Camp is the default approach to Baroque opera by directors who don't trust the musical and dramatic material to hold the audience's interest. The danger with such an approach is that as the director strives for cheap laughs he can obscure or undercut the moments of genuine feeling. But this kind of comic approach can also work—as David McVicar's Bollywood Giulio Cesare (Julius Caesar, 1724) has shown—and it did so here, pretty delightfully.

Xerxes falls in love with Romilda, the brightly soubrettish and very game Angela Cadelago. Romilda, though, already has a secret lover: Arsamene. Here is Cadelago singing Romilda's aria "Nemmen con l'ombre d'infedeltà" (No shadow of unfaithfulness):

The burly Elviro garbs himself in highly unconvincing drag in order to convey a clandestine love-note from Arsamene to Romilda; but the message gets intercepted by Romilda's gawky, lovelorn kid sister Atalanta (the wonderful Anna Slate), who uses it to try to snag Arsamene for herself:

Meanwhile, Xerxes' dumped fiancée Amastre (rich-voiced contralto Sonia Gariaeff) shows up in male drag (all the cross-dressing is in the original, by the way) to keep an eye on Xerxes. Many love complications ensue before all the proper couples are sorted out in the end.

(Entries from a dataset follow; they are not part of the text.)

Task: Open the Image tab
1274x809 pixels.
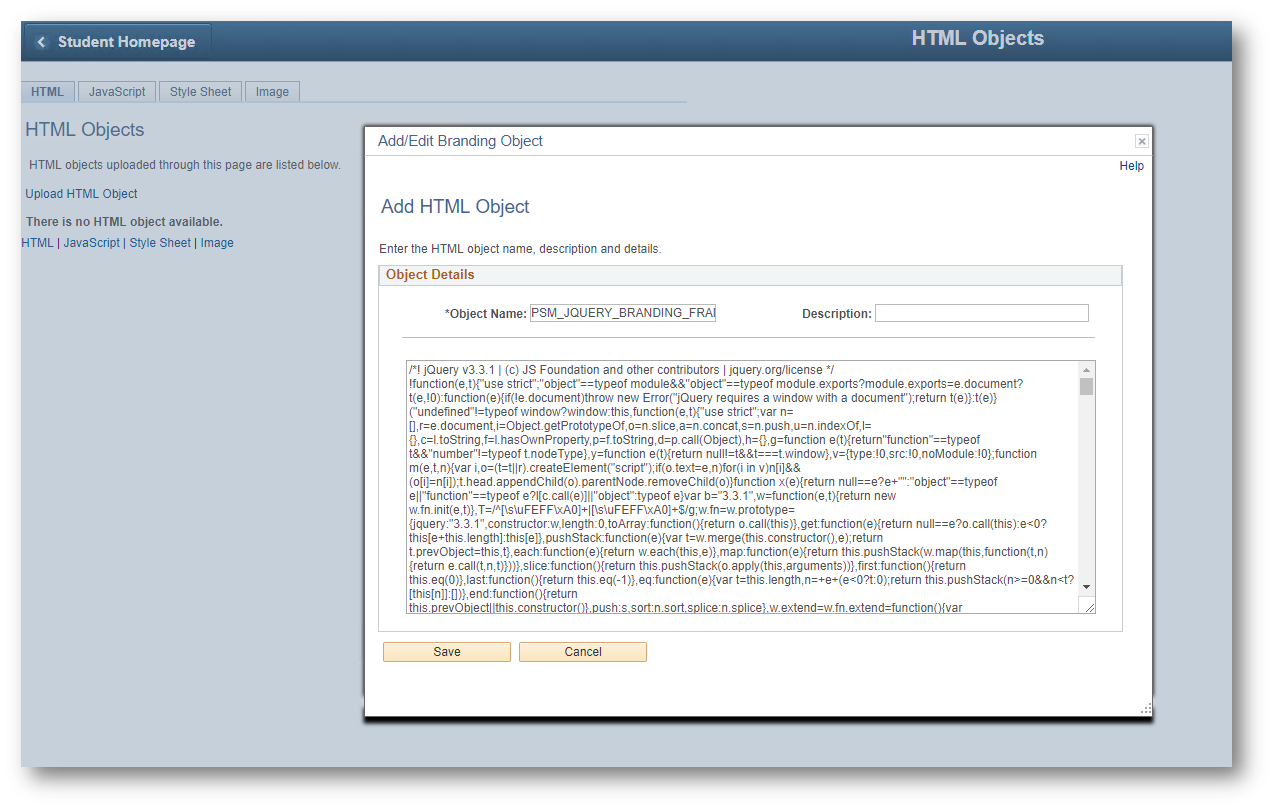Action: tap(272, 92)
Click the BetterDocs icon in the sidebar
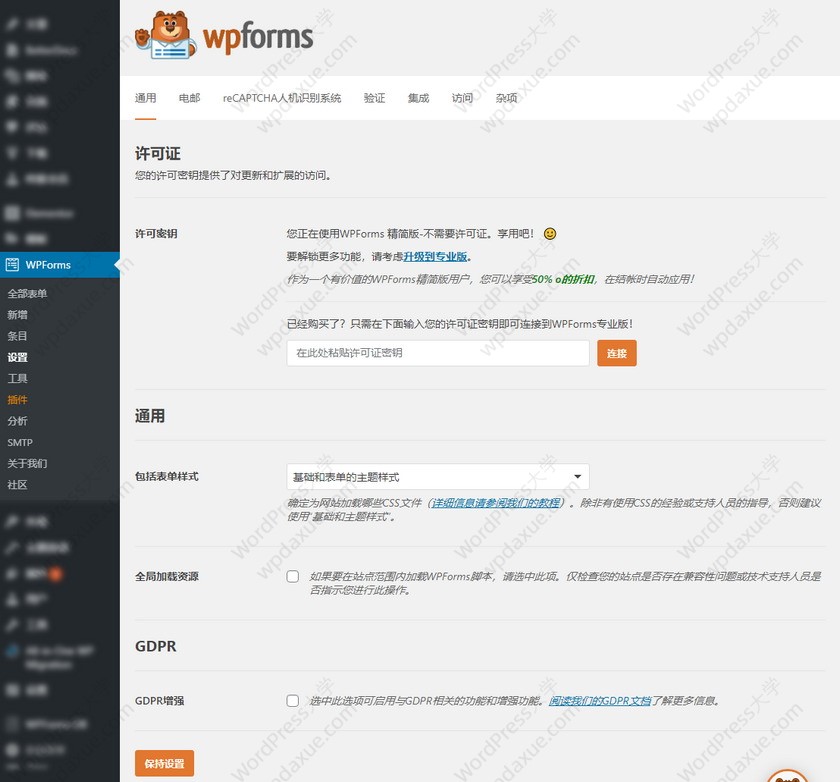Viewport: 840px width, 782px height. [12, 50]
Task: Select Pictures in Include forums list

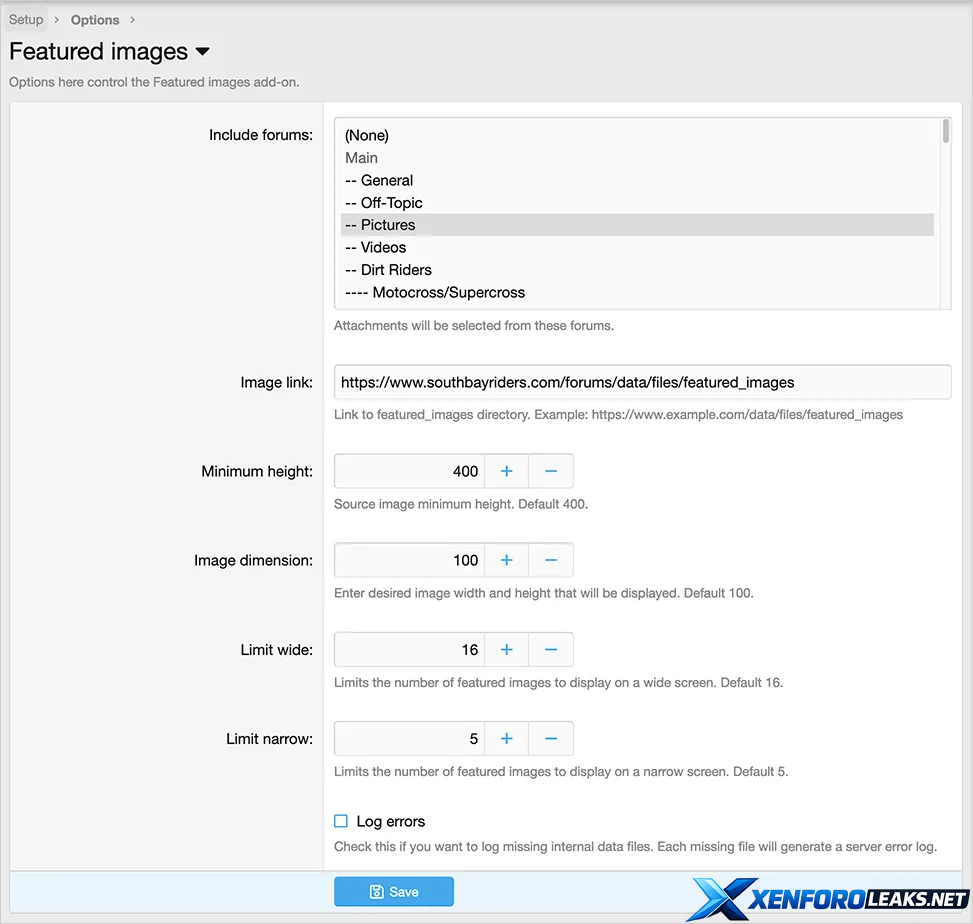Action: click(388, 225)
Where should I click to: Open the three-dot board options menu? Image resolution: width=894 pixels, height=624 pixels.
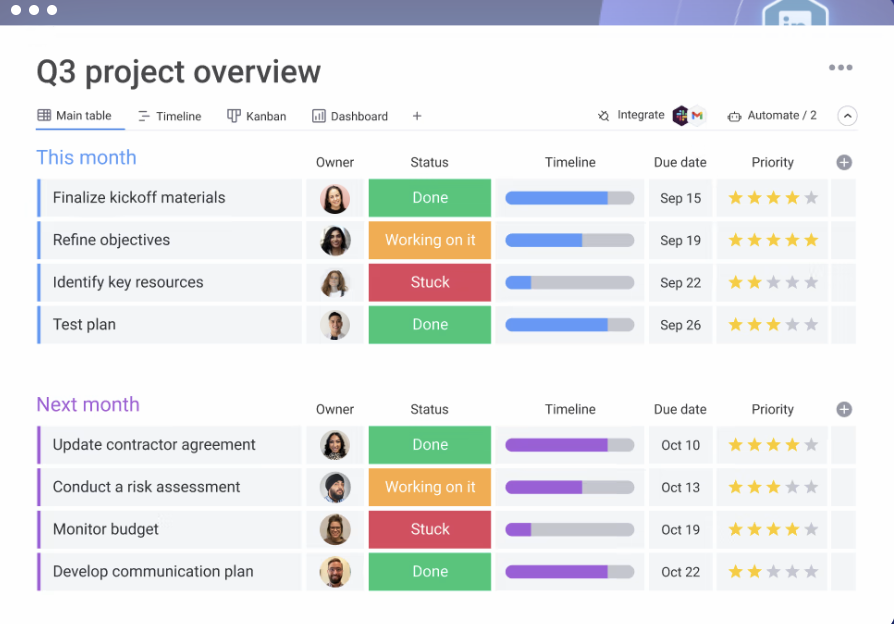coord(840,68)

Musically, the evening was a bit mixed. The singers were generally excellent, especially the four principal women (Rasmussen, Cadelago, Gariaeff and the wide-eyed Slate, who practically stole the show when she emerged from under the heaving bed on which Romilda was trysting with Arsamene). Under Curtis' direction the instrumentalists (some of whom were moonlighting from well-known Bay Area Baroque ensembles) gave a strong account of Handel's great score. Highlights included Rasmussen's glorious "Ombra mai fu," her duet with Gariaeff, "Gran pena e gelosia," and Gariaeff's mournful solo aria "Cagion son io del mio dolore". Mention should also be made of Gilbert Martinez's fluent and amusing harpsichord continuo playing: at one point an all-too-familiar arpeggio indicated the ringing of a character's cell phone.

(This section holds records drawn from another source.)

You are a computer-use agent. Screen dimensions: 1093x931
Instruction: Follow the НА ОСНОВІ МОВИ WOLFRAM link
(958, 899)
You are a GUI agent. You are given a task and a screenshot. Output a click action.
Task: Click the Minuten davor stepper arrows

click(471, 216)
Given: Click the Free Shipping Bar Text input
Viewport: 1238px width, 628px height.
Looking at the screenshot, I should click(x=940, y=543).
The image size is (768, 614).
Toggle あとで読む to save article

But the cuts to Handel's music were quite extensive. Some arias were cut entirely, and others lost their B sections and/or da capo repeats. Cutting the repeats of da capo arias not only makes them shorter, but less meaningful. In a da capo aria the first section expresses an emotion, and then the second section a contrasting emotion. When the music of the first section is repeated, we return as well to the first emotion, only this time it's inflected with the second emotion. Cut the second part and the repeat of the first part, and those nuances disappear (and the characters' emotional responses get flatter and less complex). However, given that Streshinky's production was aiming more at comedy than pathos, the cuts weren't as damaging as they might have been in an opera like Alcina or Ariodante.

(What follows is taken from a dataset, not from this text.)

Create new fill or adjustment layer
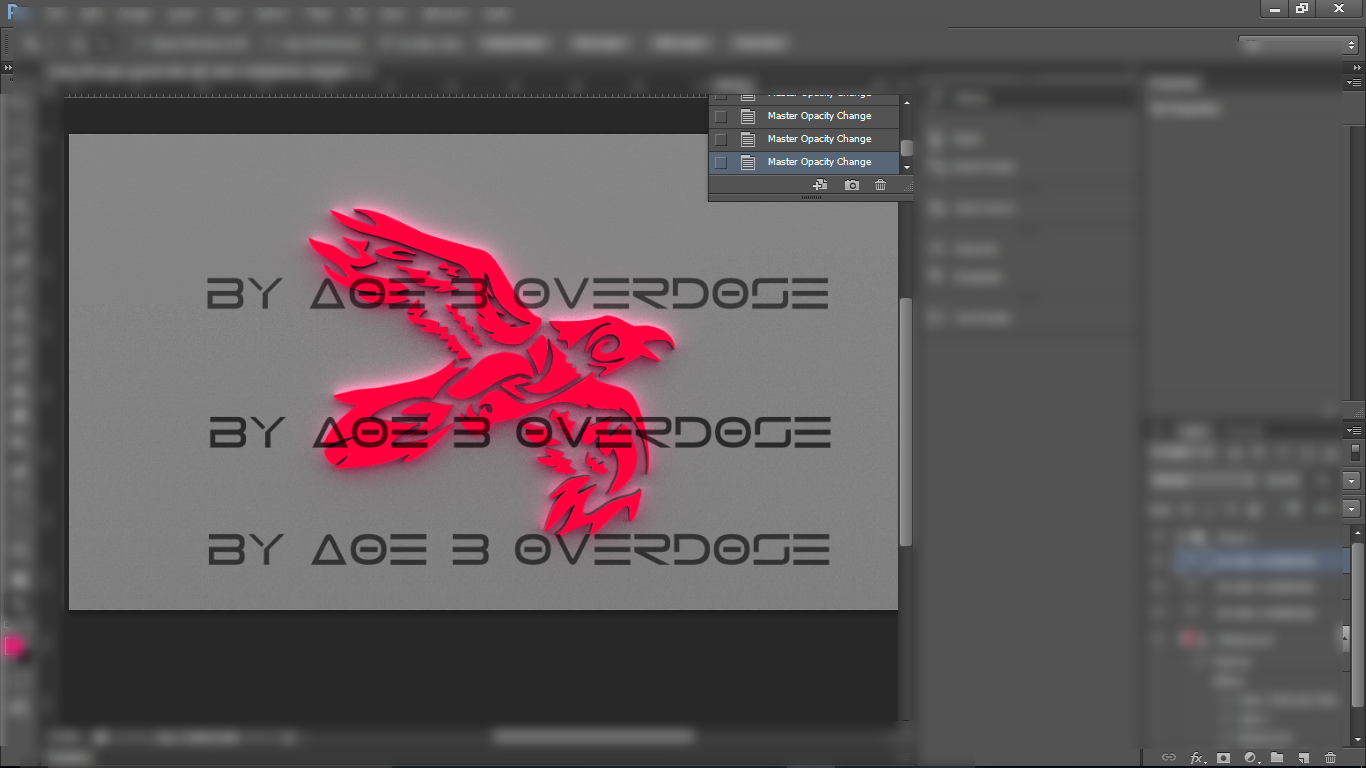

The success of this production suggests that the Berkeley West Edge Opera might want to look at some other ironic or comic Baroque operas, such as Monteverdi's L'incoronazione di Poppea (The Coronation of Poppea, 1642), Cavalli's La Calisto (1651), or Gay's The Beggar's Opera (1728). I think they'd have a chance of being as crowd-pleasing as this winning, clever and highly enjoyable production of Serse.

* Winton Dean, "Production style in Handel operas," in The Cambridge Companion to Handel, Donald Burrows, ed., Cambridge University Press, 1997, p. 253.